**Item position entries:**
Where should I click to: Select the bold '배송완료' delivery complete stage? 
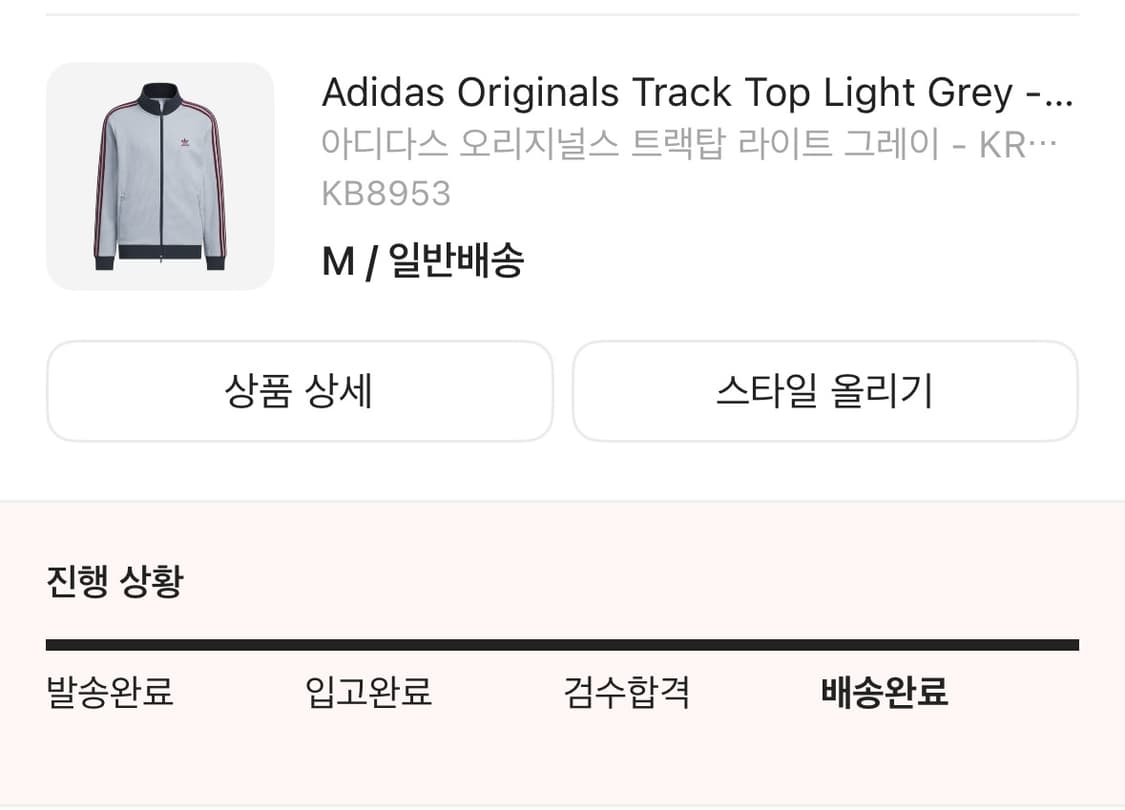click(883, 691)
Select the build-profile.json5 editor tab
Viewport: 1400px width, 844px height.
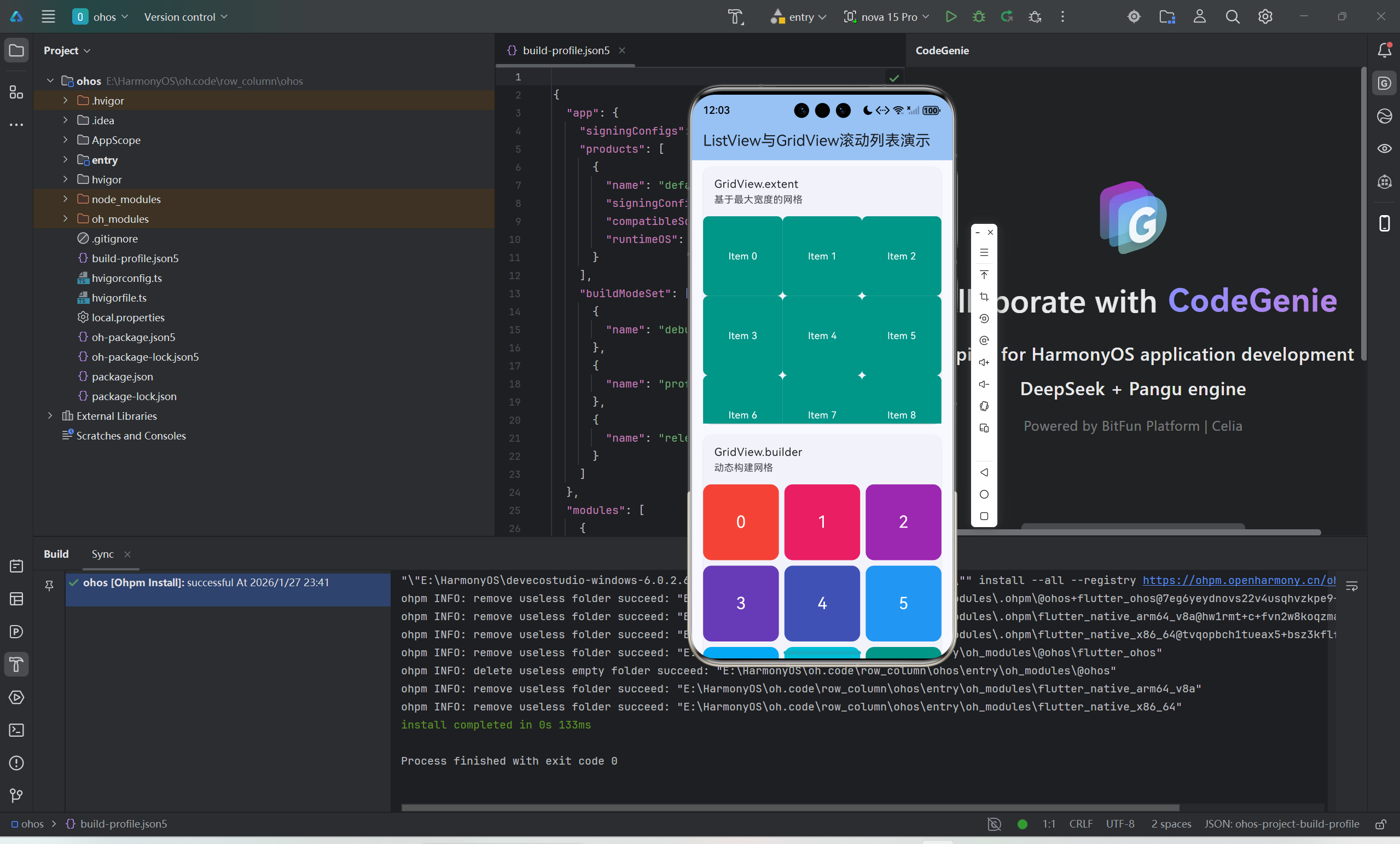click(x=565, y=50)
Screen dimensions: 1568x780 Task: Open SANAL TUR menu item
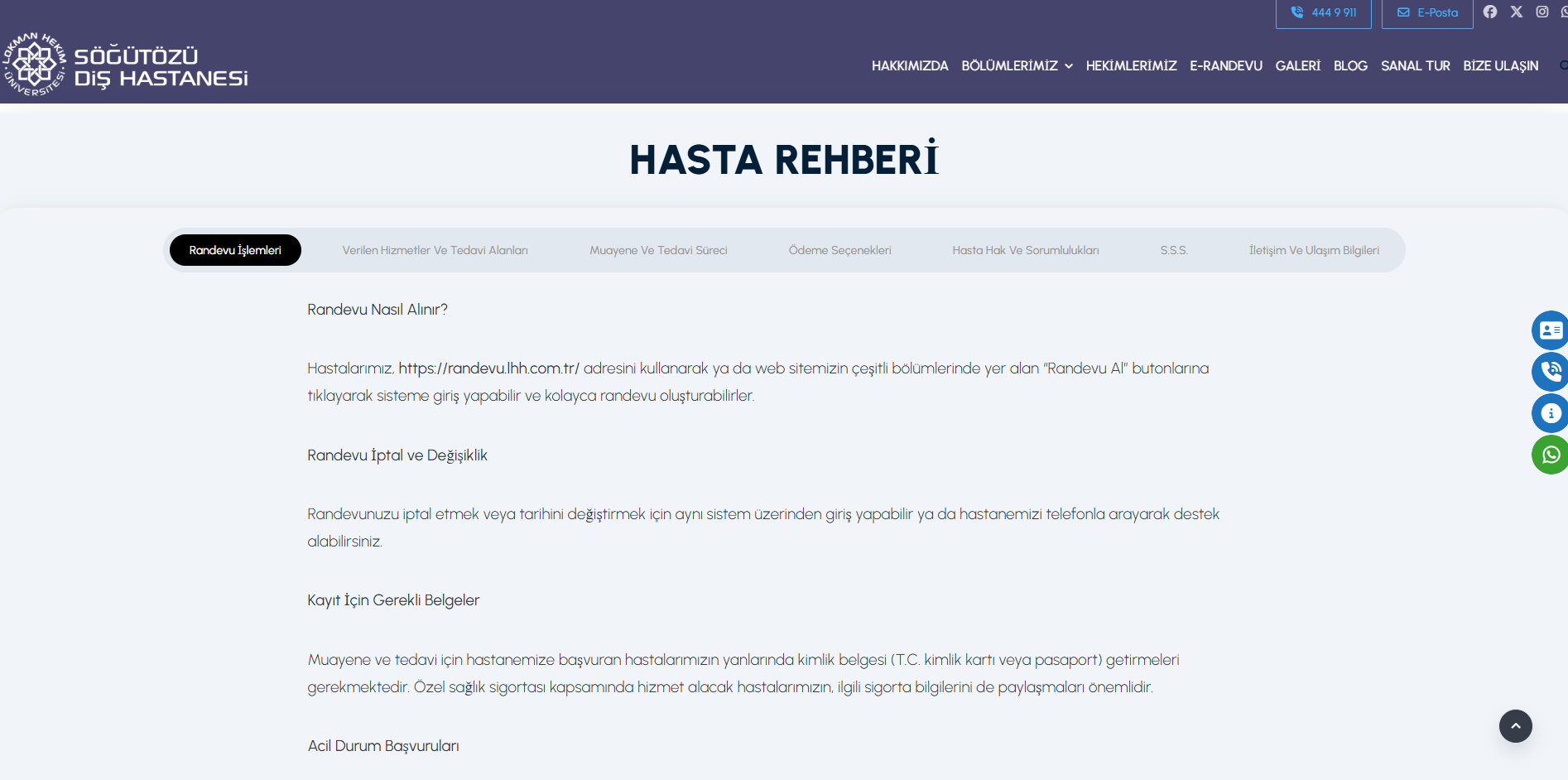(x=1415, y=66)
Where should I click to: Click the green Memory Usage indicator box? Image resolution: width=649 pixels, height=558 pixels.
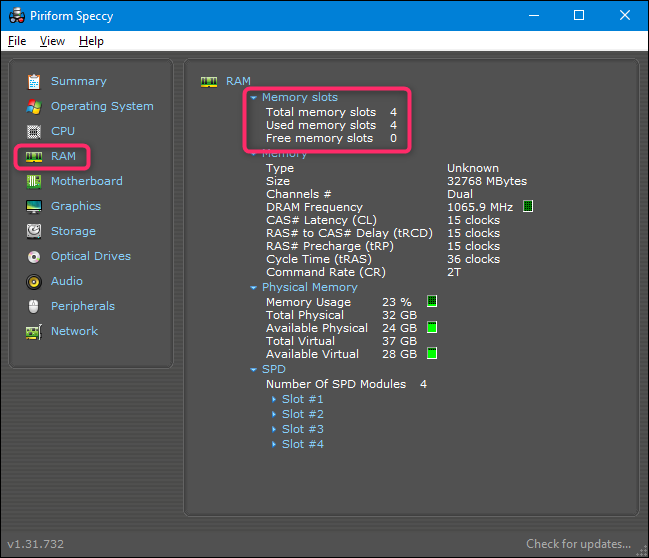[x=432, y=301]
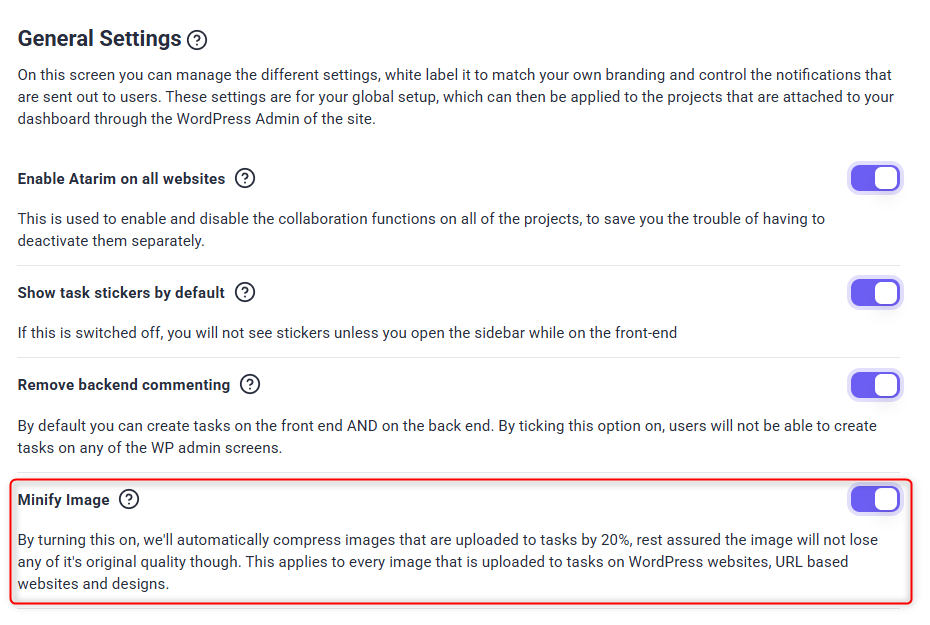
Task: Show help tooltip for Remove backend commenting
Action: [x=250, y=384]
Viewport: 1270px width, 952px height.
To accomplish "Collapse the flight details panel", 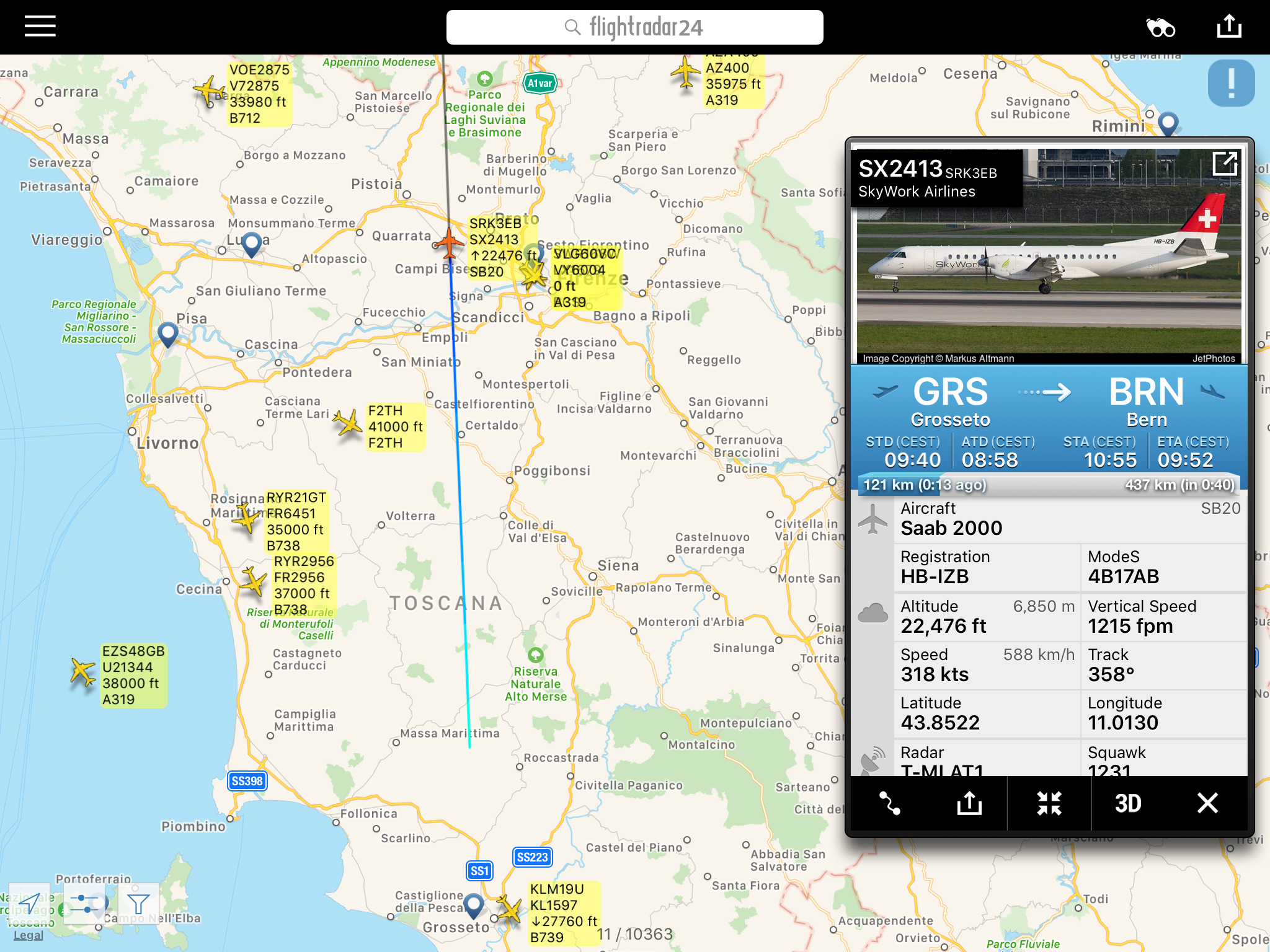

**Task instructions:**
Return every line of the material above word for word, but leave the pictures out.

**Result:**
Where should I click to: Select the bold '배송완료' delivery complete stage? 
click(883, 691)
Select the build-profile.json5 editor tab
Viewport: 1400px width, 844px height.
click(x=565, y=50)
Screen dimensions: 1568x780 Task: Open SANAL TUR menu item
(x=1415, y=66)
Where should I click to: Click the green Memory Usage indicator box? Image resolution: width=649 pixels, height=558 pixels.
[x=432, y=301]
Task: Show help tooltip for Remove backend commenting
Action: [x=250, y=384]
Viewport: 1270px width, 952px height.
To accomplish "Collapse the flight details panel", 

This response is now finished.